What is needed – Below are some entries. Return exactly the lines from the one with "You are a computer-use" through the final line, leaving out any pictures.
○ ○ ○ ○ ○
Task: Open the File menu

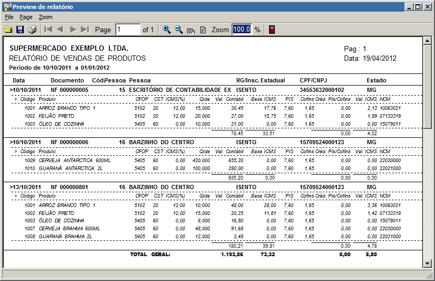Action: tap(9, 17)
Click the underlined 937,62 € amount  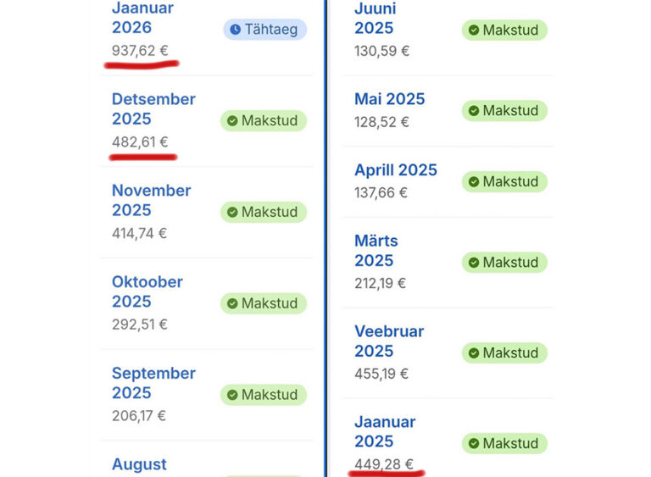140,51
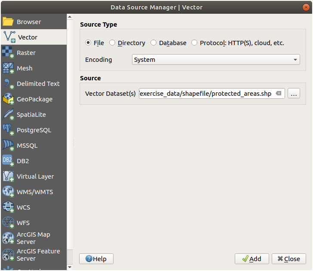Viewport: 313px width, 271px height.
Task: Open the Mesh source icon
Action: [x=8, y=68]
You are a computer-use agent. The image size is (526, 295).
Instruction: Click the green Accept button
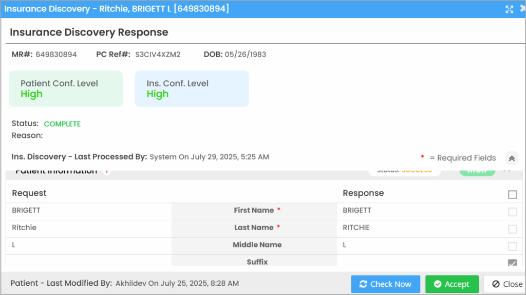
○ ○ ○ ○ ○
Answer to this problem –
You are a computer-use agent. The image size is (526, 295).
Instruction: Click the green Accept button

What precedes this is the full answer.